- WHAT IS NEEDED:
Keep to one stretch of the data below, the lines from the one with "Select the 矩形 rectangle drawing tool" up to and including the one with "Open the Sustainability", and return that stretch exactly.

BEGIN DATA

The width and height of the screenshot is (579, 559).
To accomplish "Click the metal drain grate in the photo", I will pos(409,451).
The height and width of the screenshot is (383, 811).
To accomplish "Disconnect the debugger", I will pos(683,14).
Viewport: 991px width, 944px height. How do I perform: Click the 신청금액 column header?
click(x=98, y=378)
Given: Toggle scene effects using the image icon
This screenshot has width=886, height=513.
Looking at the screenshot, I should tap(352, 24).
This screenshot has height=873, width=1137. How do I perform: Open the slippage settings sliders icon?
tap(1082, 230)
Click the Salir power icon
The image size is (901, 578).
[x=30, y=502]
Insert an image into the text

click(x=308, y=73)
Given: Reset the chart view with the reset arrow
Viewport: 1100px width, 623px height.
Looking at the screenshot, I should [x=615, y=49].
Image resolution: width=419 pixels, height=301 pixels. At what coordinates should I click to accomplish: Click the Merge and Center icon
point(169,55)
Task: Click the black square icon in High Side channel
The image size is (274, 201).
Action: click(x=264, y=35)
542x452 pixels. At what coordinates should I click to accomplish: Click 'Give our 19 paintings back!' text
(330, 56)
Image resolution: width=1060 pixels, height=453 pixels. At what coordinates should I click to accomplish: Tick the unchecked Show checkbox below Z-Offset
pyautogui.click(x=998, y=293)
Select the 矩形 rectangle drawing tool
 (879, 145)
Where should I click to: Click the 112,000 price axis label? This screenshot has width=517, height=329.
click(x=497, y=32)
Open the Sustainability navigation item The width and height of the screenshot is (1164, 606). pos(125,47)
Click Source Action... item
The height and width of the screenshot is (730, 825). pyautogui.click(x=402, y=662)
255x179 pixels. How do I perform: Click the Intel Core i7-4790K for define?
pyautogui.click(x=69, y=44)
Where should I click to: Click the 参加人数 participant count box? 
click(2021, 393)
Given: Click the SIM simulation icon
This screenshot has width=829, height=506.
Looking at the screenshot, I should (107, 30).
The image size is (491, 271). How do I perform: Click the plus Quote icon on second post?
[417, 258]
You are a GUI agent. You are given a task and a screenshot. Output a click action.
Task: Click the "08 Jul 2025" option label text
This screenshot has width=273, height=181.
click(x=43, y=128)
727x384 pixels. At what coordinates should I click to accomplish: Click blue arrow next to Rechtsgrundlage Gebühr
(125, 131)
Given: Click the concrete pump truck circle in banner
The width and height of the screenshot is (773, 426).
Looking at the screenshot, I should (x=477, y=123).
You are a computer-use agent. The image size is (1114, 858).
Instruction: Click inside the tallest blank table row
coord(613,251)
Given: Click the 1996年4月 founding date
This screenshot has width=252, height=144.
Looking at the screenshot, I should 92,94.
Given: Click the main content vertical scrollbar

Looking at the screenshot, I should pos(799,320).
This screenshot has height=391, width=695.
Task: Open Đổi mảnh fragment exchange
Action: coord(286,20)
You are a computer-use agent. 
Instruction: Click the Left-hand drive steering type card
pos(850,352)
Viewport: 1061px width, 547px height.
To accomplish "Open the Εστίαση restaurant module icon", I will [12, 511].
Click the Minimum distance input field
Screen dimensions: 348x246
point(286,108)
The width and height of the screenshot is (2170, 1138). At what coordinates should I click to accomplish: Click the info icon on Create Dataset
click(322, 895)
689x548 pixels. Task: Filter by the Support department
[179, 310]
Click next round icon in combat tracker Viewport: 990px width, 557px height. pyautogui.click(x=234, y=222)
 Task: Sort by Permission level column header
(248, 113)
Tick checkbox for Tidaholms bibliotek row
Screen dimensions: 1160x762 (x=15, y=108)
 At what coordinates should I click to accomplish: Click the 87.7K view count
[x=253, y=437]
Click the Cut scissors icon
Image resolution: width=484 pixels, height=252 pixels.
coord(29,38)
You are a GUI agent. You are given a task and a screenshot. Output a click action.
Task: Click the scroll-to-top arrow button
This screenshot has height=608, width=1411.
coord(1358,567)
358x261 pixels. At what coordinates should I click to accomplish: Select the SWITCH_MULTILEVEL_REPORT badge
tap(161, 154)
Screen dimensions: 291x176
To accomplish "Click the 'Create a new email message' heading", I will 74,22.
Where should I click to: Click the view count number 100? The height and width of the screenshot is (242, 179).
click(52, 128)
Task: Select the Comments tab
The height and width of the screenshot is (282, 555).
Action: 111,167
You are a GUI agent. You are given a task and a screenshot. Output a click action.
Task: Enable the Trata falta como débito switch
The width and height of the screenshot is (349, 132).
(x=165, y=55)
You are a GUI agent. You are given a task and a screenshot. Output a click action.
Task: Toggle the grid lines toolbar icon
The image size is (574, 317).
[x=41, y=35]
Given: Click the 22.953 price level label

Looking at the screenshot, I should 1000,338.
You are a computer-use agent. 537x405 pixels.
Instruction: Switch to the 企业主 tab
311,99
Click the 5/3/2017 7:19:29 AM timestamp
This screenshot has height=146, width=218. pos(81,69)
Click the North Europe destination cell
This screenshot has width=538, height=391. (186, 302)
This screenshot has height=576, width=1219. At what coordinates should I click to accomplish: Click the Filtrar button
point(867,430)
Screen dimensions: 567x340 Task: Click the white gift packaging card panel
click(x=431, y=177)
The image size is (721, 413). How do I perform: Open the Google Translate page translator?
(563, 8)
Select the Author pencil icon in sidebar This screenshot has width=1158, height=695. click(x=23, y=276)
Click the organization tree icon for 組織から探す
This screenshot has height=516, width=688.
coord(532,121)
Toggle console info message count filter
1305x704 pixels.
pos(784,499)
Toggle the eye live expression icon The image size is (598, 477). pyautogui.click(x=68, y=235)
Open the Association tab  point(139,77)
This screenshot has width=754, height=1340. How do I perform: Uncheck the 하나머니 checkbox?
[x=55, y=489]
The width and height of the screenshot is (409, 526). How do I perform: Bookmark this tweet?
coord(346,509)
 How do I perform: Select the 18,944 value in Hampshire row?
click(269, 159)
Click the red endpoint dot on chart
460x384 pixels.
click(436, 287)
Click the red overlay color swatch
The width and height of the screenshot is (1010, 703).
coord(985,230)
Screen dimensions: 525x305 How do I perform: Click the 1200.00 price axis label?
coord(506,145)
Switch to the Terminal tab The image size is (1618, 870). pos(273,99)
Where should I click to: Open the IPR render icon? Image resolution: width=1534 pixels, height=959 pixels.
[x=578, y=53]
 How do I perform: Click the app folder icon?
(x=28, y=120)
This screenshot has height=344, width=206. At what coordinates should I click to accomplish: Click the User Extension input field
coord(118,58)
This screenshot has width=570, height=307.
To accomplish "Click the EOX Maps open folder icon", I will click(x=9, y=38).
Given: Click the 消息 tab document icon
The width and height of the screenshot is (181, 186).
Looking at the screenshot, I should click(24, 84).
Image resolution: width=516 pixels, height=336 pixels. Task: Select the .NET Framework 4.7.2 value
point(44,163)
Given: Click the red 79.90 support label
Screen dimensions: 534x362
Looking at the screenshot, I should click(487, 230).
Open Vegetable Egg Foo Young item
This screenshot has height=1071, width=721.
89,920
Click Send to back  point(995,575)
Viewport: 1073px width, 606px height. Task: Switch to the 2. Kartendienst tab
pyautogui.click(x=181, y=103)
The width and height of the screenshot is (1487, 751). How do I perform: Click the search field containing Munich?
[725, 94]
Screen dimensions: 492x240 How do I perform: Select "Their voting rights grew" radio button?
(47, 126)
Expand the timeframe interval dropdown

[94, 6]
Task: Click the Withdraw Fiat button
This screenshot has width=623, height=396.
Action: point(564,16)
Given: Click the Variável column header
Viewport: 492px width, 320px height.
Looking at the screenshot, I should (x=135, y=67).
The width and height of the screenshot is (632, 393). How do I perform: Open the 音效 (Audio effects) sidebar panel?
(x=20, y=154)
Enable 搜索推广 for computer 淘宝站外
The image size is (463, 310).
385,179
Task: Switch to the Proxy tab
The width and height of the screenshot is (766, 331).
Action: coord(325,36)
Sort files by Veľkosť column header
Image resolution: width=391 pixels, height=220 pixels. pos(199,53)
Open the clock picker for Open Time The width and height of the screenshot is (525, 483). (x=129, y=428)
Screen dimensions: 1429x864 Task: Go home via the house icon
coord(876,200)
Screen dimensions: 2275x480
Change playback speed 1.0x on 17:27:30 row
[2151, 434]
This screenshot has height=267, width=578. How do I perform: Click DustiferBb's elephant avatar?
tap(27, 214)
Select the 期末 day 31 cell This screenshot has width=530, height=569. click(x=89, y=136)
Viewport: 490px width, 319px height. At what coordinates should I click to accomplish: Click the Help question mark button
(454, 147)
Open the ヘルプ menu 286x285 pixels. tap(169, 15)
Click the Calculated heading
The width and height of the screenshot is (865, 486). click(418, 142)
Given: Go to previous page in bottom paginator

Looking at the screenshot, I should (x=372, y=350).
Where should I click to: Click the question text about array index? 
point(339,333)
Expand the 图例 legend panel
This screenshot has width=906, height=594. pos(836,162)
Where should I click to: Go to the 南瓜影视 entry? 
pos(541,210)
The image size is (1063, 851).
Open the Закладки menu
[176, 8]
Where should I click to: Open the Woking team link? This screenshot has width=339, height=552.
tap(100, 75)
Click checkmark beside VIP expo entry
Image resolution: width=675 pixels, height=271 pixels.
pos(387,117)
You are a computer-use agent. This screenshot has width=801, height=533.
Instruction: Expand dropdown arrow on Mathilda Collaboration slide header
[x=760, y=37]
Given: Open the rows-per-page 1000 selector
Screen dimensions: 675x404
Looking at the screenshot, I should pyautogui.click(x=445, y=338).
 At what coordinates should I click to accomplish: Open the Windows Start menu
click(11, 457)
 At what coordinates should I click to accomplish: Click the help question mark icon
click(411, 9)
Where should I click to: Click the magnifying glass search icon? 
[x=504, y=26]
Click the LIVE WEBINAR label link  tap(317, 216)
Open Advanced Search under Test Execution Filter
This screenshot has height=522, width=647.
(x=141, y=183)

END DATA

- TASK SOLUTION:
Select the 矩形 rectangle drawing tool
 (879, 145)
Where should I click to: Click the 112,000 price axis label? This screenshot has width=517, height=329.
click(x=497, y=32)
Open the Sustainability navigation item The width and height of the screenshot is (1164, 606). pos(125,47)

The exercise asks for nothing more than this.